Recast the stretch of the listing from the line containing "Given: Open the notifications bell icon" through the end of the listing as a numbered list, skipping any blank lines and leaving out the pictures.
-------
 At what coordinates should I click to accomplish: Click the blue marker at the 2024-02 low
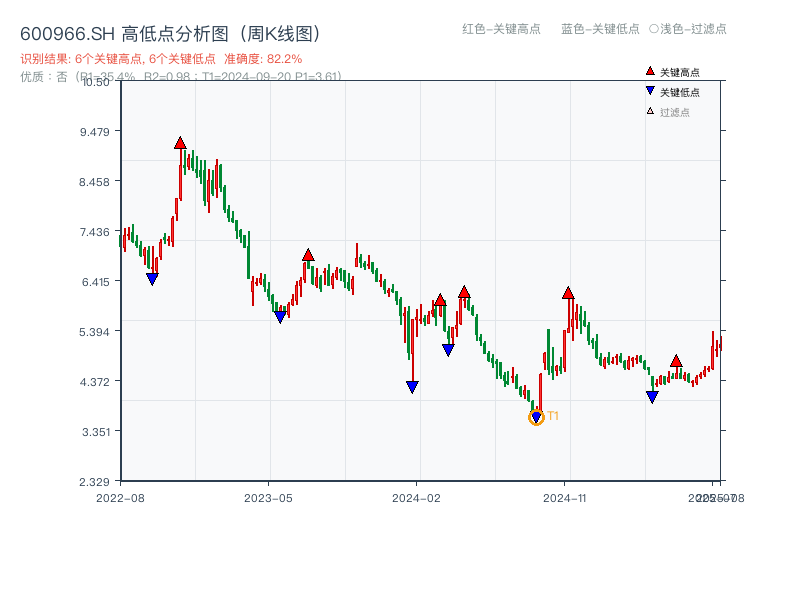pos(412,386)
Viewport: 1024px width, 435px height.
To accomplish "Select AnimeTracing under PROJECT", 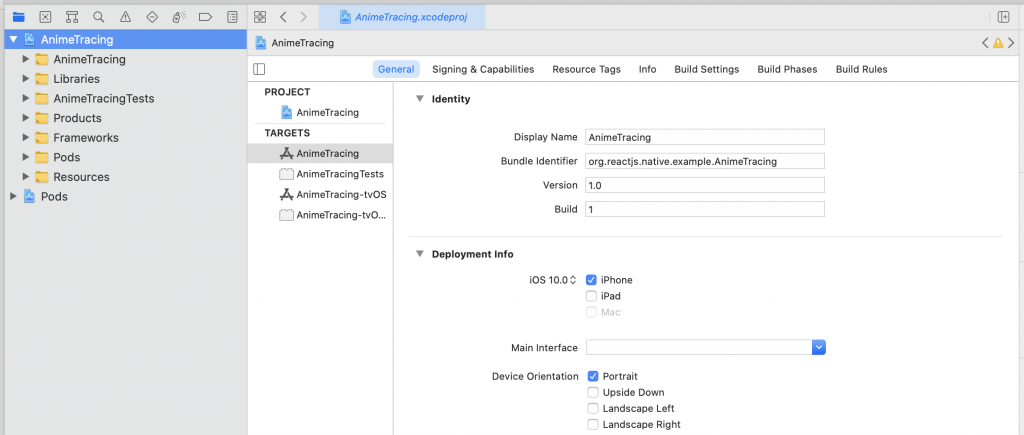I will [327, 112].
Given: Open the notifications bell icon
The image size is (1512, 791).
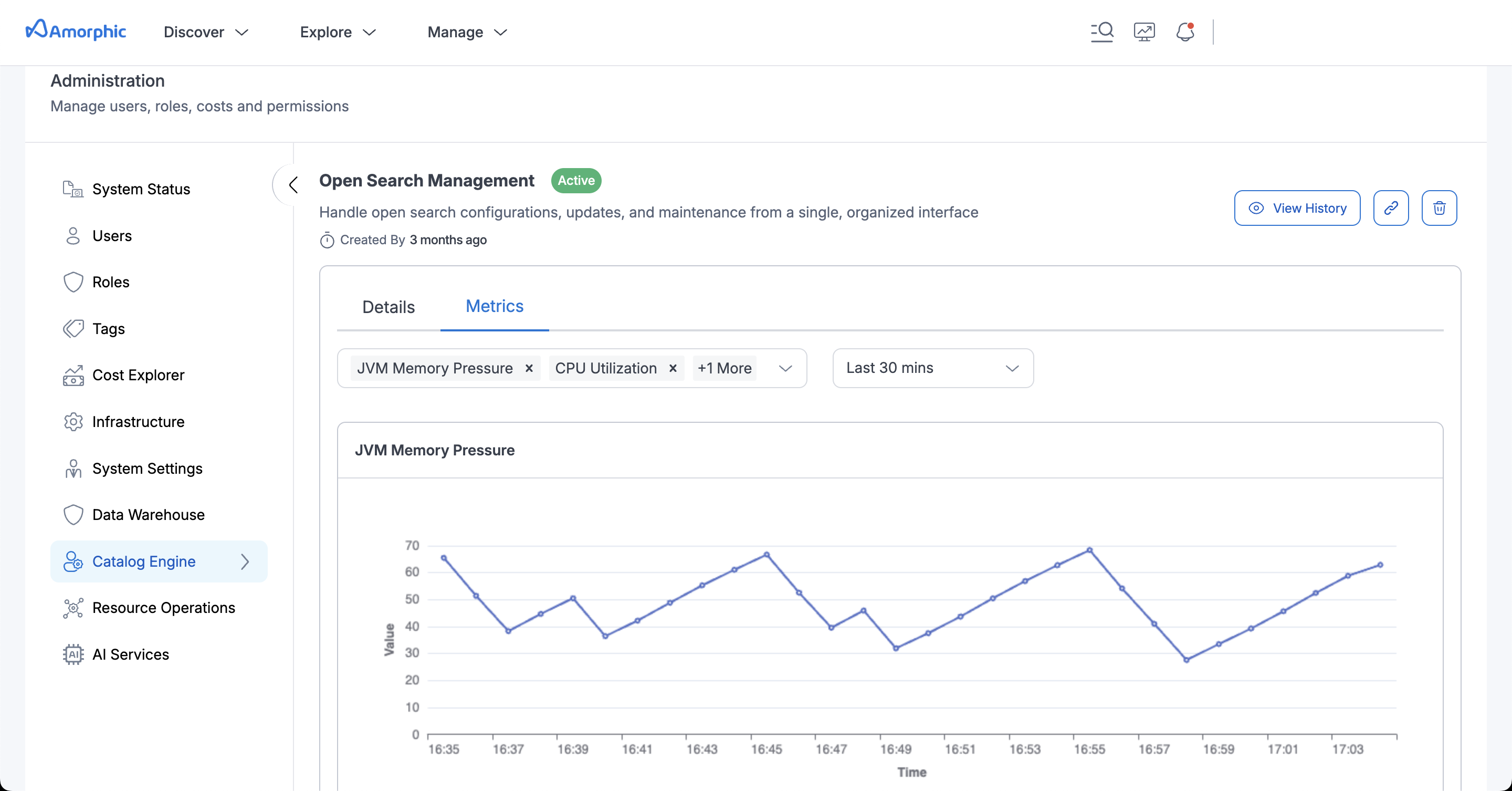Looking at the screenshot, I should (1185, 32).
-------
▸ SOLUTION TO THIS TASK
1. Given: Open the notifications bell icon
2. The image size is (1512, 791).
3. Looking at the screenshot, I should (1185, 32).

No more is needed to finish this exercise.